Friday, June 26, 2009

We haven't issued any permits- Town and Country Planning declares




THE Town and Country Planning Department says it has not issued any permits for the construction of any of the structures sited on watercourses in parts of Accra.
It has, therefore, asked the inter-ministerial committee set up for the demolition of those structures to investigate whether owners of those property have permits and where they obtained them from.
The Director of the department, Mr Kofi Dankwa Osei, told the Daily Graphic in Accra yesterday that the law should be allowed to work and those found to have issued permits without authority punished accordingly. “I think if anyone is found to have issued permits for people to build on water courses, that person should be used as an example,” he stated.
He was reacting to allegations made by some ministers in the wake of the current floods in Accra that the department might have issued permits that allowed residents to build on watercourses.
Mr Osei explained that it was not the sole responsibility of the department to issue permits, as the public had been made to believe, noting that the authority to do that rested with a technical committee comprising other land administration agencies which made recommendations for the Chief Executive of the metropolitan assembly to approve.
He stressed that under no circumstance would any member of the committee issue permits for applicants to build on watercourses and urged the media not to support residents found culpable by highlighting the agony they would go through when their buildings were demolished.
He said the department would not hesitate to furnish the inter-ministerial task force with documents to assist it in its investigations.
According to him, the fact that the department was poorly resourced did not mean that it should undermine its core functions of planning, controlling and ensuring the sustainable and cost-effective development of human settlements in accordance with sound environmental and planning principles.
He said what the government had to do was spend money on extensive dredging of drains, particularly the Korle Lagoon and the Odaw River.
"These are the major outfills and they should be free enough for water to pass through," he said, pointing out that another major headache for the national capital was the Sodom and Gomorrah settlement.
The Deputy Director of the department, Mrs Doris Tetteh, corroborated the point that the issuance of permits was not the sole responsibility of the department.“It is a comprehensive process and no individual can issue a permit without the knowledge of other members of the Technical Committee,” she stated, and mentioned some members of the committee as representatives of the Department of Urban Roads, the Environmental Protection Agency (EPA), the Lands Commission, the Ministry of Water Resources, Works and Housing, the AMA and other stakeholders.

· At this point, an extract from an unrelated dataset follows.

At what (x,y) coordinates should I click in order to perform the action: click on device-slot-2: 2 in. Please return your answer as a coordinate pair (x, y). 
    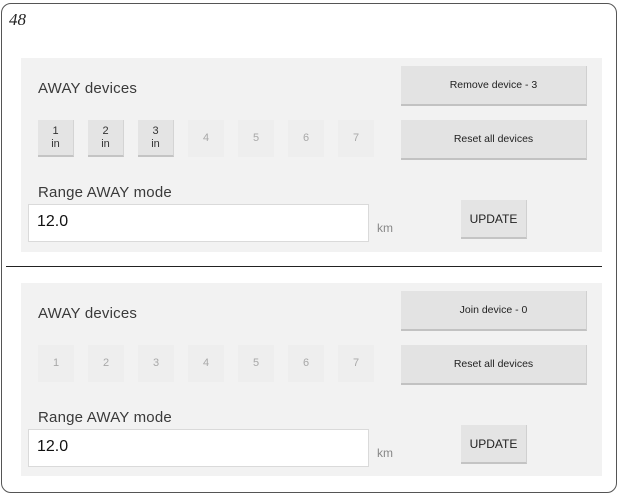
    Looking at the image, I should click on (106, 138).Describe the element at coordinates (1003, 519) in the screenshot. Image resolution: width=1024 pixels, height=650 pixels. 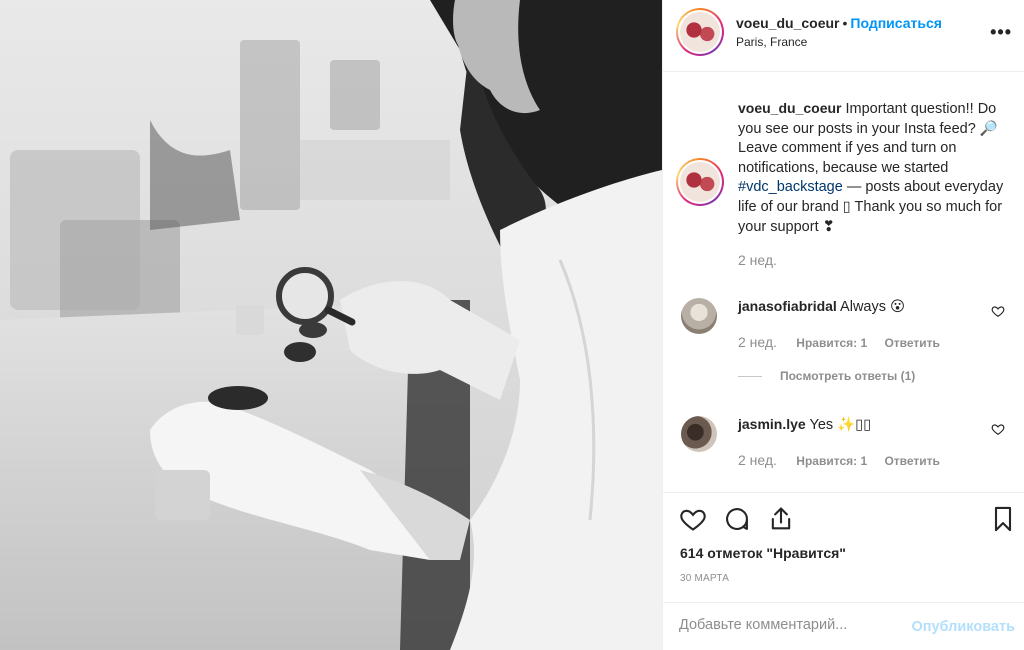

Mrs Tetteh, who was in a meeting with members of the Technical Committee during the interview, said areas such as Fadama, Awoshie, North Kaneshie, Kaneshie and other areas which experienced the recent flooding in Accra that killed seven people had always been flood-prone.
She explained that the population of the capital had increased tremendously and so facilities and infrastructure should also be improved in order to avoid the situation where people became victims of floods.
Mrs Tetteh said it was time to implement the technical decisions and the government had a duty to commit itself to the decision to demolish buildings on watercourses and free the thousands who suffered from the annual ritual of floods in Accra.